- [Text section]
Cloud-based smartphone by Nextbit

The Nextbit Robin was an Android-based smartphone manufactured by Nextbit Systems, a San Francisco-based startup founded in 2012 by former Google Android team members Tom Moss and Mike Chan, which was acquired by Razer Inc. in January 2017. The phone was marketed as "Cloud-first" where it utilized cloud storage to store data which wouldn't be used for a long period of time, thus saving space in the device's local storage.

The product and crowdfunding campaign was launched on Kickstarter on September 1, 2015. Twelve hours after it was launched, the phone reached its funding goal of US$500,000, much earlier than the expected goal of 30 days, and completed its $1 million goal within two weeks.

It was launched on February 16, 2016, where 1000 units of the GSM variant was shipped to its backers on Kickstarter, and an additional 2,300 units were sold through its official website.

In January 2017, Nextbit was bought by Singaporean-American videogame hardware manufacturer Razer Inc. Sales of the phone were halted almost immediately after the announcement. On March 1, 2018, the cloud storage feature was shut down by Nextbit. 10 months after the acquisition, in November 2017, Razer released the Razer Phone, their first game-centric smartphone, with the overall design based on the Robin.

==Specifications==
===Hardware===
The Robin was mostly made of polycarbonate with a matte finish and a Gorilla Glass 4 front panel. The device weighs approximately 150 g and is 149 mm tall, 72 mm wide, and 7 mm thick. The display of the device is a 5.2 in IPS LCD with a resolution of 1920 x 1080 pixels and pixel density of 424 ppi.

It is powered by a six-core Qualcomm Snapdragon 808 (MSM8992), with a 2 + 4 custom processor configuration (2x 1.82 GHz Cortex-A57 + 4x 1.44 GHz Cortex-A53) and 3 GB of LPDDR3 RAM.

===Storage===
The Robin comes with a built-in 32 GB of internal storage, but does not feature microSD card expansion. Instead, the smartphone utilized cloud storage. It had 100 GB of usable cloud storage offered by Nextbit out of the box, which is integrated within the phone's software as an additional "external" storage. Shortly after being purchased by Razer, Nextbit shut down the cloud storage feature on March 1, 2018, with data accessible until April 1, 2018.

Dataset records
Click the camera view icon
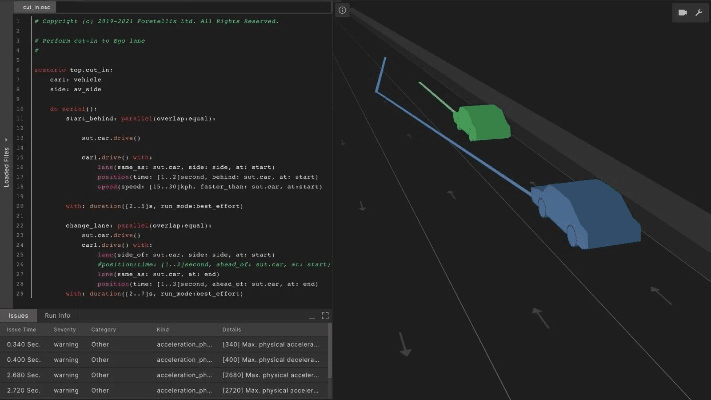Viewport: 711px width, 400px height. click(x=682, y=12)
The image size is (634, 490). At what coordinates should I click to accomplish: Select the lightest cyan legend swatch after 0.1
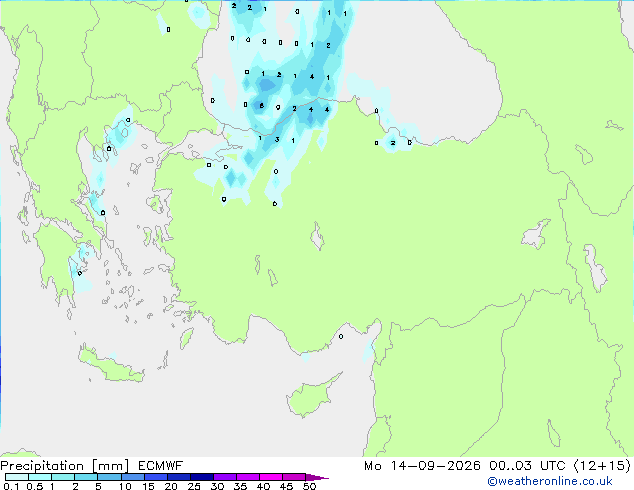(x=17, y=477)
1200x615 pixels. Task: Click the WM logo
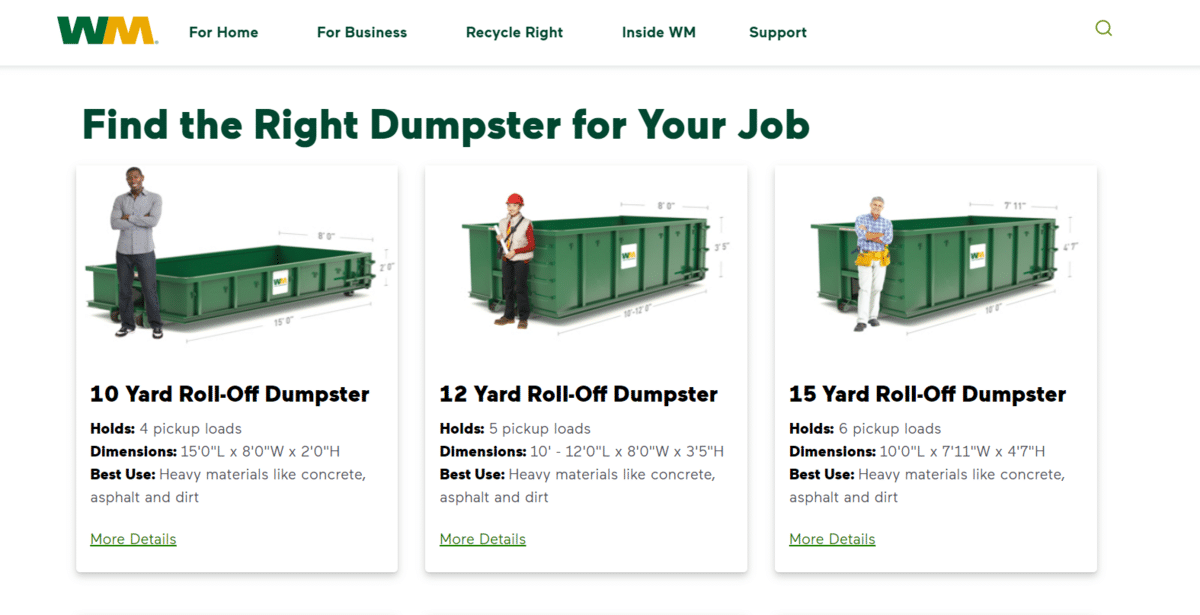[106, 31]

- [Problem details] In the text on the Nextbit Robin, how much usable cloud storage did Nextbit offer out of the box? These rows come from a different source than the text on the Nextbit Robin.

- [Response below] 100 GB